→ Records to use:
================================
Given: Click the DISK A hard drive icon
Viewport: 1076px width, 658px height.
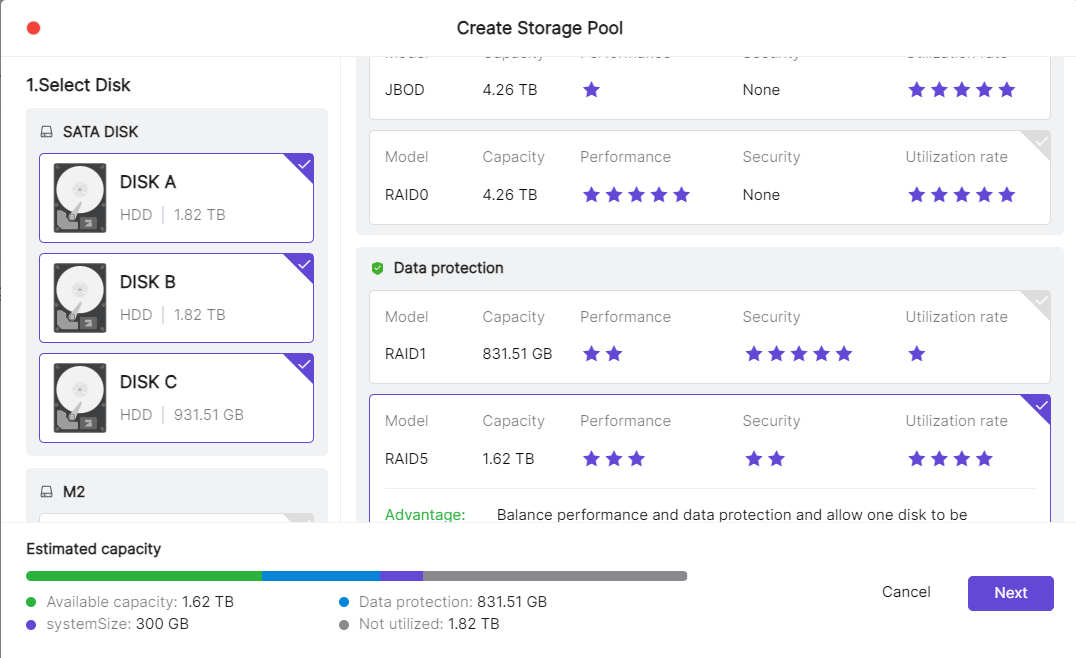Looking at the screenshot, I should [80, 197].
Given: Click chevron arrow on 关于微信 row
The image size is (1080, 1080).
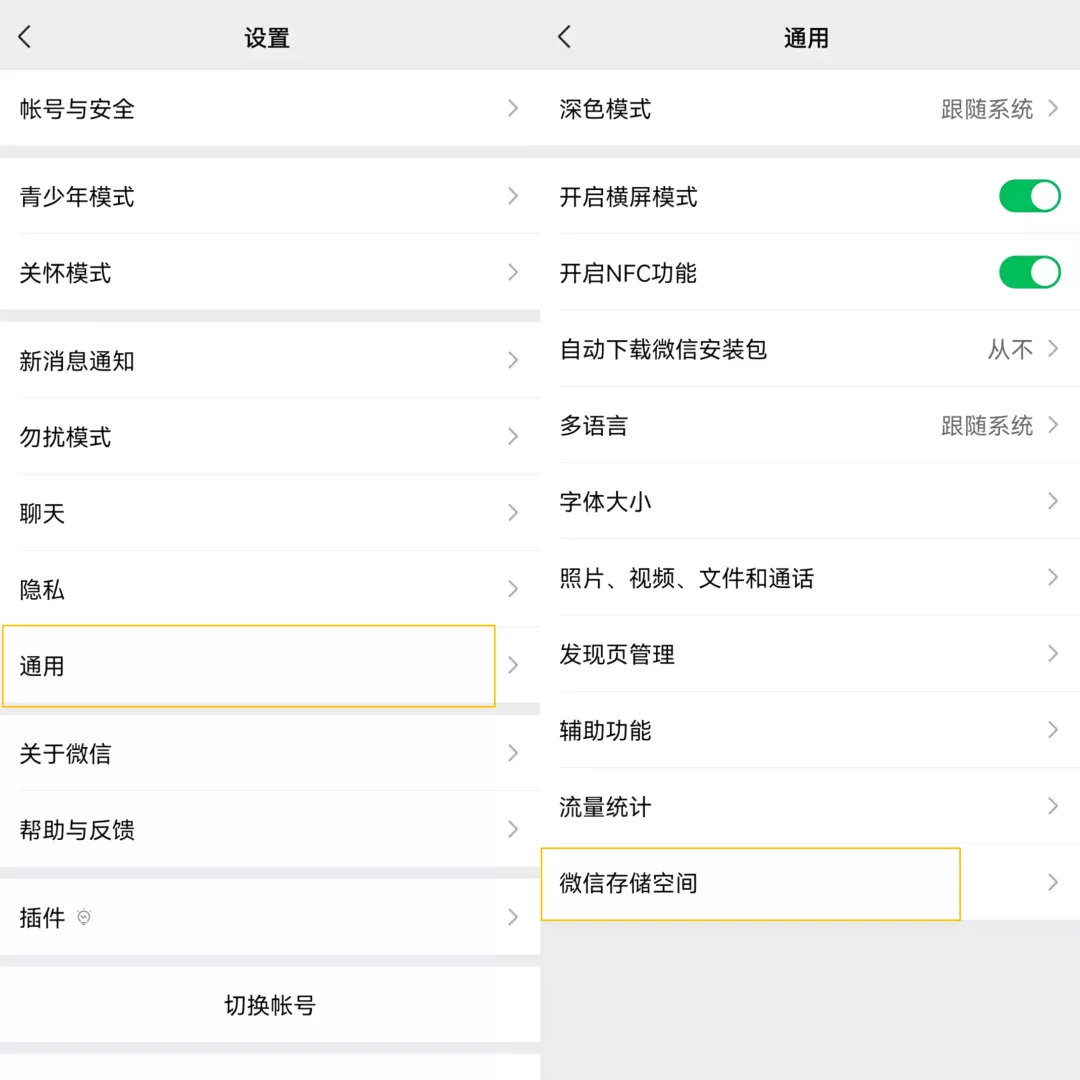Looking at the screenshot, I should [513, 753].
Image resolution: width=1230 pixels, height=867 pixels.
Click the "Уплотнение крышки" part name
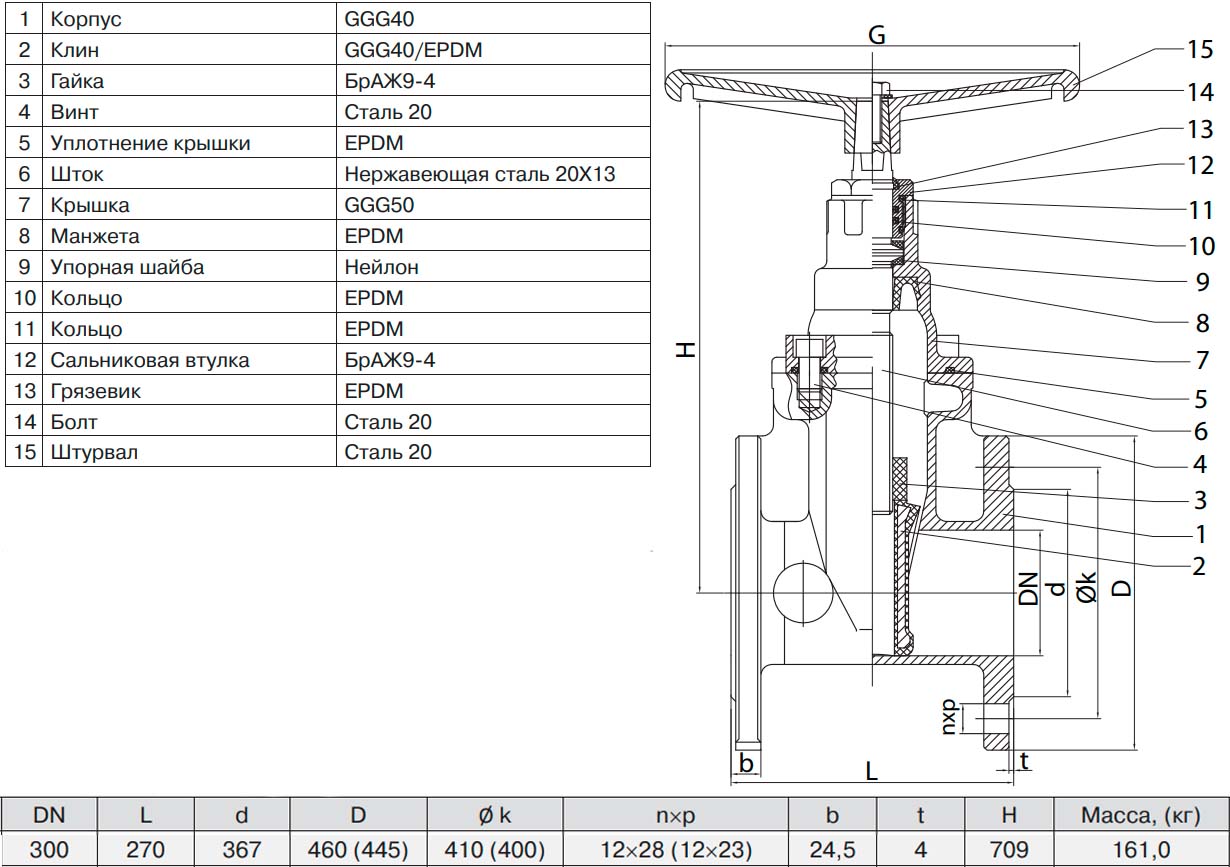(x=150, y=143)
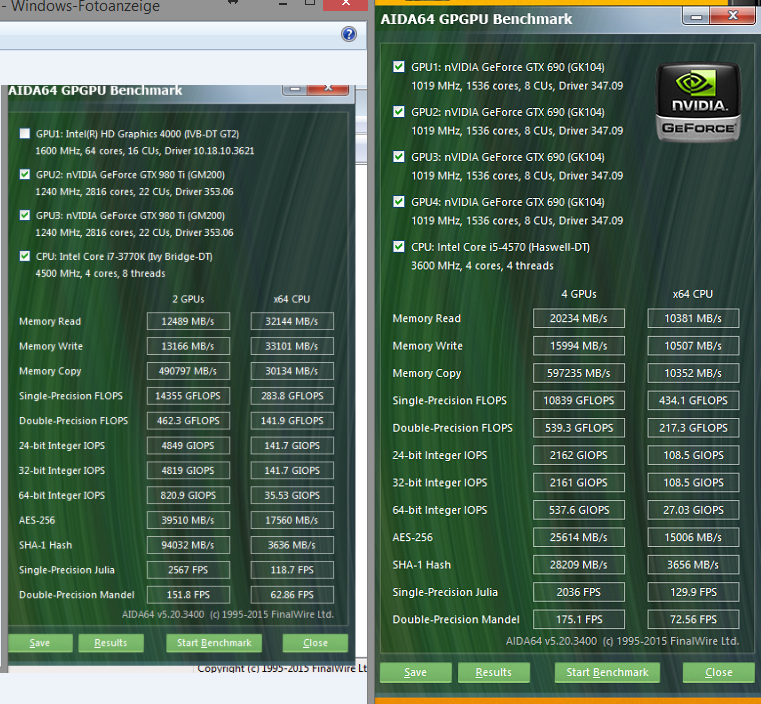Click the Close button in the GTX 690 window
The image size is (761, 704).
pos(718,672)
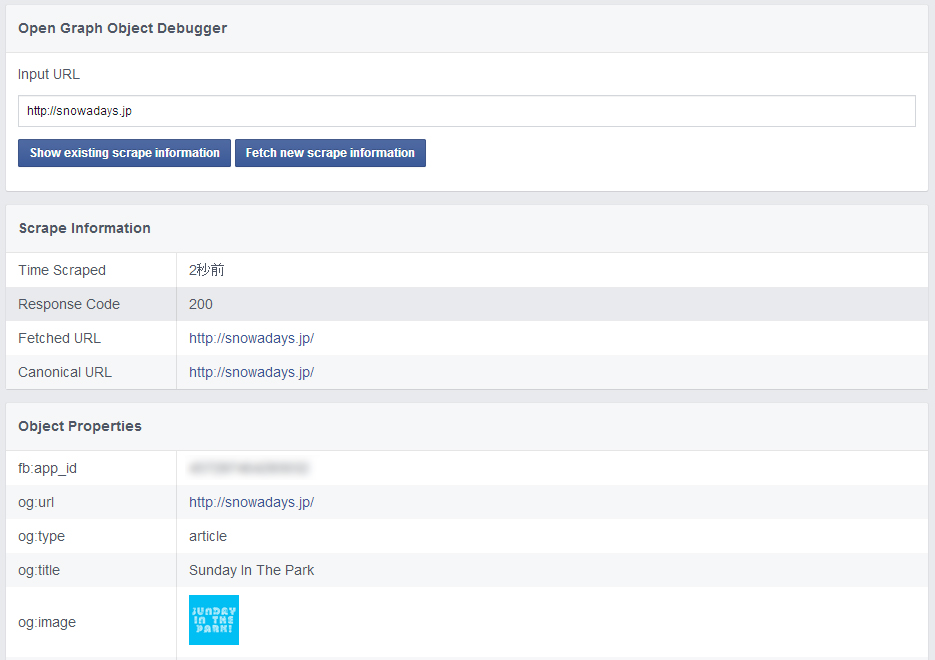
================================
→ Task statement: Count each line of the listing above in which "Given" appears, and give that count with nothing added.

→ Exercise response: 2